Walter Johnson

No. 91
- Position: Defensive tackle

Personal information
- Born: September 13, 1965 (age 61) Pahokee, Florida, U.S.
- Listed height: 6 ft 1 in (1.85 m)
- Listed weight: 250 lb (113 kg)

Career information
- High school: Pahokee High School
- College: Pittsburgh (1983–1986)
- NFL draft: 1987: undrafted

Career history
- Dallas Cowboys (1987); Atlanta Falcons (1988)*;
- * Offseason or practice squad member only

Career NFL statistics
- Games played: 1
- Sacks: 1
- Stats at Pro Football Reference

= Walter Johnson (defensive tackle, born 1965) =

American football player (born 1965)

Walter Johnson (born September 13, 1965) is an American former professional football defensive tackle. He played college football for the Pittsburgh Panthers and later one season in the National Football League (NFL) for the Dallas Cowboys. He was a replacement player signed during the 1987 NFL strike and recorded one sack in his time with the Cowboys.

==Early life==
Johnson was born on September 13, 1965, in Pahokee, Florida. He attended Pahokee High School there where he competed in football and basketball. In football, Johnson was a tight end and wide receiver on offense and a defensive lineman on defense. From his freshman year, Johnson was one of Pahokee's top receivers during his high school career. As a senior in 1982, he caught 33 passes for 427 yards and four touchdowns, earning first-team all-area and class AA first-team all-state honors. Johnson placed eighth in the area in receiving and also was known for his run blocking abilities while at tight end. He was co-team MVP as a junior and then team MVP as a senior. Johnson participated in the 1983 Sunshine State all-star game.
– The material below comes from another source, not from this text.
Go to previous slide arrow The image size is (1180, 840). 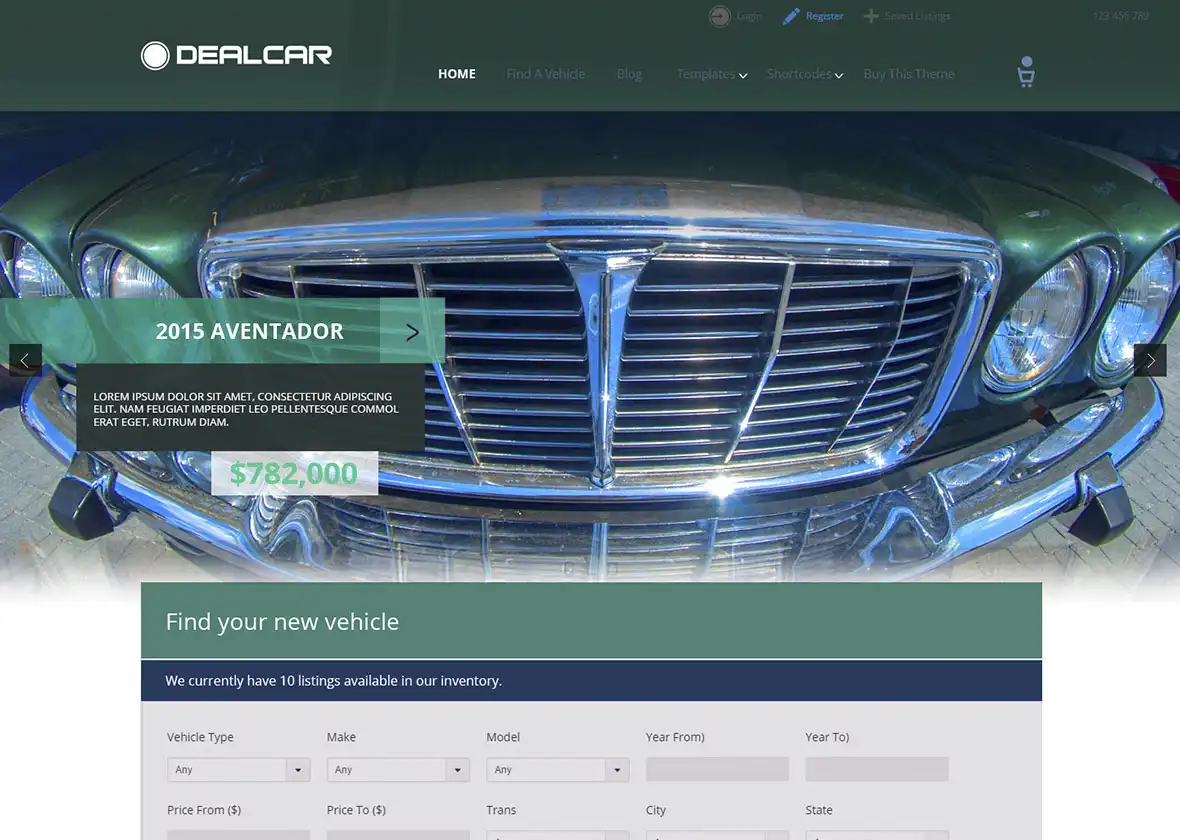tap(25, 360)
At Pahokee, Johnson was also a top basketball player, leading the team to a state title as a junior while playing center and serving as co-team captain. He was second-team all-area, all-state, and all-conference as a junior and led the team with an average of 14.7 rebounds per game while also having 15.3 points per game. He led the team with 20 points in their state championship victory. As a senior, Johnson played forward and averaged over 7 points and 11 rebounds per game. He helped Pahokee return to the state title game and made a game-winning, buzzer-beater shot to defeat Jefferson County High School 71–70 in triple overtime. He signed to play college football for the Pittsburgh Panthers. Johnson cited Rickey Jackson as playing a role in him joining the Panthers. Jackson, a linebacker, also lived in Pahokee, played at Pahokee High School and in college for Pittsburgh, and went on to have a career in the NFL leading to induction to the Pro Football Hall of Fame.

==College career==
Upon joining the Pittsburgh Panthers in 1983, Johnson initially became a linebacker. He received varsity letters all four years he attended. At the start of the 1983 season, he was the third-string nose guard. Johnson was a member of a Panthers team that went 8–3–1 and appeared in the 1984 Fiesta Bowl. The following year, Johnson won a starting role at left defensive tackle, as Pittsburgh compiled a record of 3–7–1. He improved in 1985 and recorded four sacks in the first five games, including two in a win against the South Carolina Gamecocks. His defensive line coach, Sal Sunseri, compared him to Rickey Jackson and said "I feel he is a great run guy. He's big and tough. You can't move him. He's 6 ft 3 in and he bench presses over 400 lb. He should be a good pass rusher because of his strength and speed." The 1985 Panthers posted a record of 5–5–1. Johnson remained a starter as a senior in 1986 and placed sixth on the team with 88 tackles, including 43 solo, along with five sacks and a fumble recovery. In his last year, the Panthers again had a 5–5–1 record. While at Pittsburgh, Johnson majored in criminal justice.

==Professional career==
Johnson was not selected in the 1987 NFL draft. On September 23, 1987, after the NFL Players Association went on strike, Johnson was signed by the Dallas Cowboys as a replacement player. He appeared in the team's first game during the strike, a 38–24 win against the New York Jets, and posted a sack. He did not make any further appearances for the Cowboys and was released on October 21, at the end of the strike. On February 21, 1988, Johnson signed with the Atlanta Falcons, but he was released before the regular season, ending his professional career. He concluded his NFL career with one game played and one sack.